Pela decisão, disponibilizada no Diário Oficial do Estado (DOE) no dia 3 de maio, todas as microcervejarias artesanais de Ribeirão Preto tem, por exemplo, 100% de isenção no Imposto Predial Territorial Urbano (IPTU). 

Atualmente, integram o Polo Cervejeiro de Ribeirão Preto as seguintes microcervejarias: SP 330, Weird Barrel, BR Brew, Pratinha, Lund, Invicta, Walfanger e Maltesa.
Outro ponto importante da lei, que interessa a muitos bares e restaurante, é que os locais de venda das cervejas produzidas em Ribeirão Preto, que preencherem alguns requisitos, podem ter desconto de até 50% do IPTU (confira o artigo 11, detalhado mais abaixo). 

Na Justiça 

A lei 2.897/2018, de autoria do vereador Jean Corauci (PDT), foi alvo de uma ação direta de inconstitucionalidade movida pelo governo do prefeito Duarte Nogueira (PSDB). "Nosso interesse com essa lei é incentivar esse setor, que pode gerar empregos e fomentar o turismo", justifica o vereador.

Pela decisão do TJ-SP, os artigos 3º, 7º, 8º, 9º e 10º foram considerados inconstitucionais. Já os artigos 4º, 5º, 6º, 11º e 14º foram considerados válidos (confira com detalhes mais abaixo). 

Em tese, a prefeitura ainda poderia recorrer à terceira instância, em Brasília, mas isso não é algo comum em ações diretas de inconstitucionalidades que têm acórdãos com votação unânime (V.U.) no TJ-SP. 

Pelo artigo 14, a lei entra em vigor já no exercício de 2019, ou seja, as isenções já podem ser requisitadas nos impostos de 2020. 


ARTIGOS QUE ESTÃO EM VIGOR: 

Artigo 1º - Esta Lei Complementar institui, no âmbito do município de Ribeirão Preto, as diretrizes de incentivo à produção de cervejas e chopes artesanais, visando assegurar ao município o desenvolvimento turístico sustentável e integrado, incentivar o processo artesanal e a manutenção da geração de trabalho e renda, fortalecer as tradições culturais e a produção familiar. 

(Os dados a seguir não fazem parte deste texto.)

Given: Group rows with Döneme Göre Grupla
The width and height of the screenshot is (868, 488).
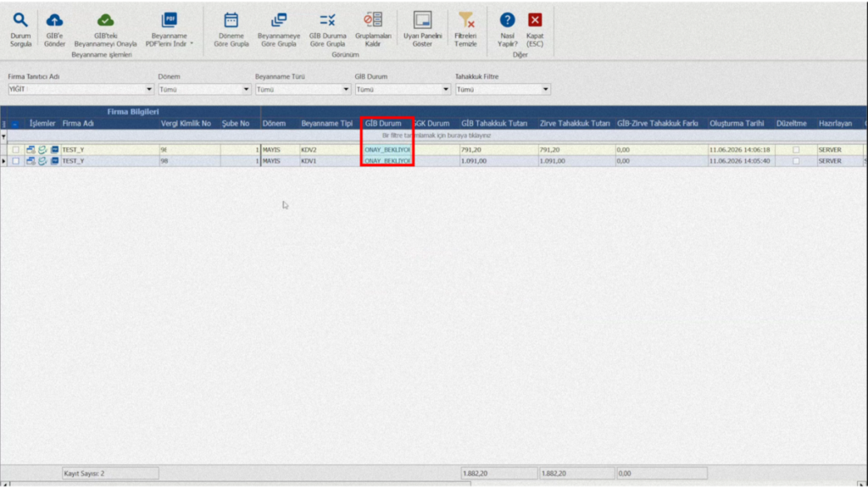Looking at the screenshot, I should (x=231, y=20).
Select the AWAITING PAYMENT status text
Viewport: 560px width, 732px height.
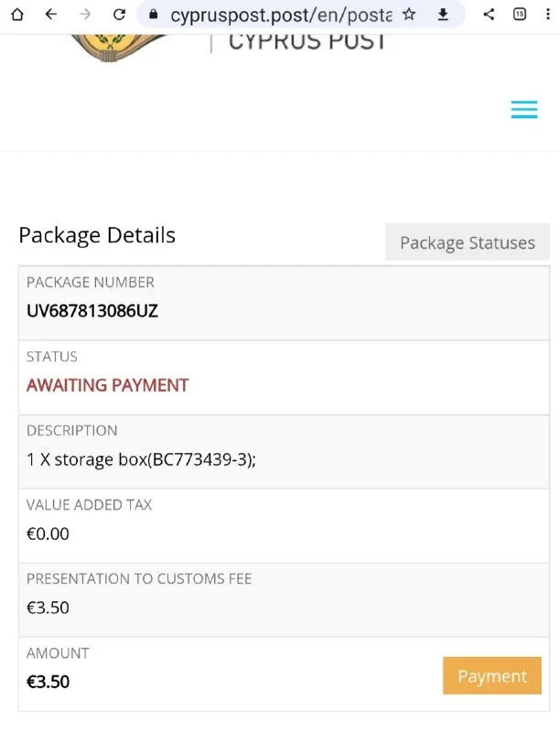pos(107,385)
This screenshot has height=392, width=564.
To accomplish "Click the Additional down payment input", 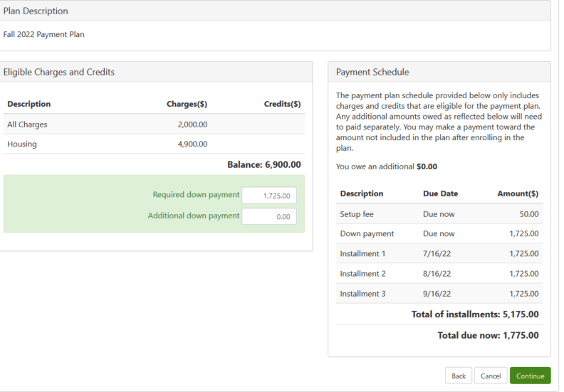I will tap(269, 217).
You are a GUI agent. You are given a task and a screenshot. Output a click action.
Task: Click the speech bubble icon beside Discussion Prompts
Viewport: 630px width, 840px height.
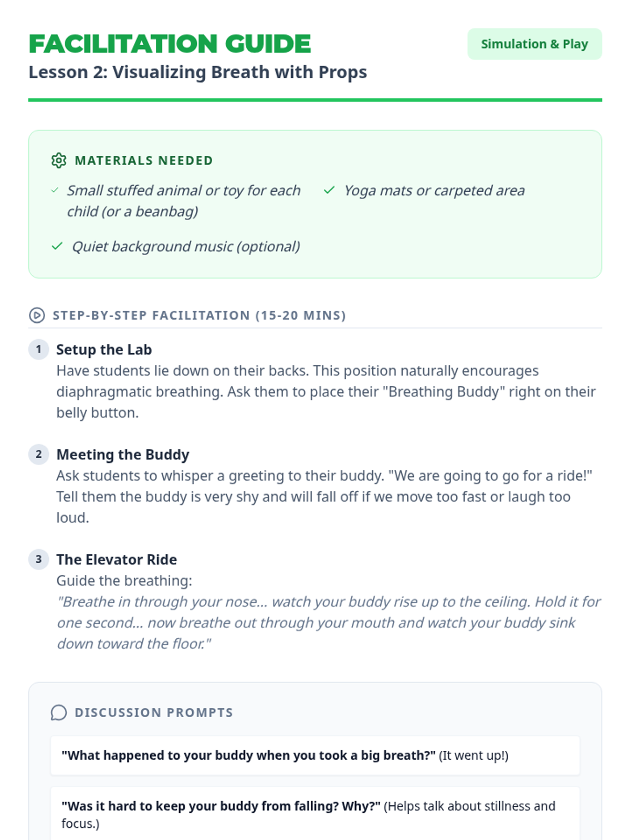(x=59, y=712)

Artigo 2º - São Diretrizes de Incentivo à Produção de Cervejas e Chopes Artesanais: 

I - Valorização da identidade cultural conhecida nacionalmente como capital do chopp, na forma como se expressam na região histórica e geográfica em que se situa o município de Ribeirão Preto; 

II - Expansão e renovação da produção artesanal, familiar eorgânica do município; 

III - Identificação dos produtos artesanais, bem como dos pequenos produtores familiares, conferindo-lhes maior visibilidade e valorização cultural; 

IV - Promoção da integração da atividade artesanal e da produção familiar com outros setores e diretrizes de desenvolvimento sustentável, em especial com o turismo; 

V - Incentivo à qualificação artesanal e o aperfeiçoamento dos métodos e processos de produção; 

VI - Valorização e promoção dos produtos locais em âmbito estadual e federal; 

VII - Apoio à comercialização por meio da organização de eventos, rodadas de negociação e pontos de exposição e comercialização de produtos; 

VIII - Busca de suporte e apoio junto a entidades locais, estaduais e federais para o desenvolvimento das diretrizes; 

IX - Fortalecimento e incentivo ao Polo Cervejeiro. 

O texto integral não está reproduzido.